Tentu saja, gadis malang itu tidak berpikir jernih malam ini. Aku menutupi wajah aku dengan tangan aku dan tumbuh ke dalamnya. Siapa pun dapat membuat kesalahan tentang keselamatan kebakaran, terutama ketika pikiran mereka disibukkan dengan mengakhiri pertunangan. Dia mungkin juga ketakutan dengan badai dan tidak berpikir jernih. Namun, aku benar-benar brengsek baginya.

"Aku harus meminta maaf padanya," kataku keras-keras ke kabin yang sepi. Setelah melihat sekilas ke sekeliling ruangan yang berdebu, aku menggelengkan kepala dan bersumpah untuk mengendalikan amarah aku di pagi hari ketika aku mengeluarkan permintaan maaf itu.

Aku meniup lilin dan membawanya kembali ke dapur. Aku menempatkan mereka di wastafel untuk menghindari menyalakannya kembali dan memicu api lain. Lelah, aku mengambil lentera dan kembali ke sofa.

Basah, pikirku dengan jijik. Persetan hidupku. Aku harus tidur di sofa yang basah.

Kubiarkan pandanganku beralih ke langit-langit di atasku. Mungkin ada kamar lain di lantai atas. Setidaknya aku tahu di mana seprai sekarang.

Dengan hati-hati, seperti yang telah kulakukan sebelumnya dengan Dora menekan ke sisiku, aku menaiki tangga yang curam.
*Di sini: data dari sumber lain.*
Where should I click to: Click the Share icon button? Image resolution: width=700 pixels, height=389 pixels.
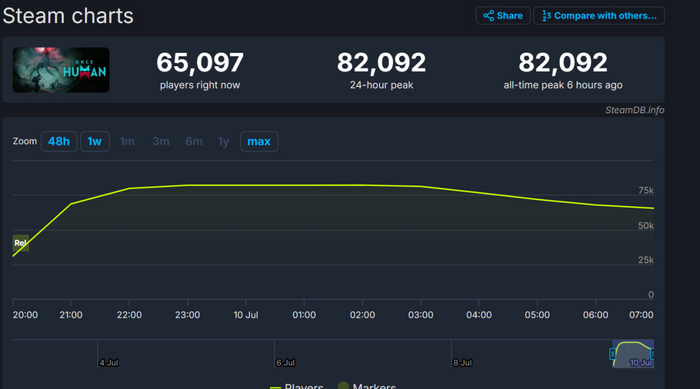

Lentera membuat bayangan di dinding saat aku berjalan ke atas, dan aku menggigil kedinginan. Di lantai dua, aku mendengar suara dari kamar Dora.

Mungkin aku harus memeriksanya. Aku khawatir Dora menghirup terlalu banyak asap beracun dari tinta atau cairan pemantik api, dan aku menggunakan ini sebagai alasan untuk mengintip wanita yang sedang tidur.

Diam-diam, agar tidak membangunkannya, aku mendorong pintu yang sudah sedikit terbuka menuju kamar Dora. Aku meletakkan lentera di lantai dekat pintu, sehingga lentera itu memancarkan cahaya lembut ke dalam ruangan – cukup untuk dilihat tetapi tidak cukup untuk membangunkannya.

Di depanku, Dora sedang mendengkur pelan, beberapa selimut kini tersingkap hanya untuk memperlihatkan dadanya yang besar naik dan turun dalam tidur yang nyenyak. Aku memperhatikannya sejenak, meyakinkan diriku sendiri bahwa itu hanya untuk memastikan Dora bernapas dengan benar, tetapi juga untuk kenikmatan murni melihat payudaranya naik dan turun dalam ritme yang begitu sempurna. Seperti apa rasanya? Aku sudah memiliki sampel dan itu tidak cukup.

Seluruh tubuh aku menegang sebagai respons terhadap penglihatan yang menggelitik, dan aku harus mengendalikan keinginan aku untuk menyeberang ke tempat tidur dan menciumnya – kali ini di antara kedua kakinya.

Tapi kemudian, Dora berguling-guling dalam tidurnya, menggumamkan sesuatu yang tidak jelas dan kemudian menang, wajahnya mengerut sebagai reaksi terhadap sesuatu dalam mimpinya.

Aku membiarkan diriku mengawasinya untuk beberapa saat lagi, tidak bisa menjauh. Tapi saat aku melihat tidur gelisah Dora, aku menyadari bahwa aku tidak bisa menyerah pada godaan untuk menyentuh atau menciumnya.

Tidak, aku menggelengkan kepalaku. Kamu sudah melakukan cukup. Pria macam apa yang mengambil keuntungan dari gadis malang saat dia begitu rentan? Kamu tidak memiliki moral.

Ditegur, aku perlahan mundur dari kamar, bertekad untuk meninggalkan putri tidur sendirian.

Kembali ke lorong, aku menarik pintu Dora hingga hanya terbuka sedikit dan menarik napas dalam-dalam. Aku belum pernah tergoda oleh seorang wanita sebelumnya, tidak pernah ingin menyerah pada nafsu aku dengan intensitas seperti itu. Bagaimana dia melakukan ini padaku? Aku merenung saat berjalan menyusuri lorong ke kamar tidur lain, mencoba mencari tempat untuk tidur.

Cincin. Seluruh alasan aku datang ke kabin di tempat pertama. Dora tidak memakainya, aku sadar.

Baik, aku memutuskan. Aku akan mengambilnya besok pagi dan keluar dari sini. Jika aku tinggal, hal-hal buruk akan terjadi.

Aku tidak akan melepaskan kewarasan aku untuk seorang wanita, tidak peduli betapa cantik dan menggodanya dia.

Memutuskan, aku melanjutkan pencarian aku untuk tempat tidur, bertekad untuk berhenti memikirkan gadis cantik di balik pintu.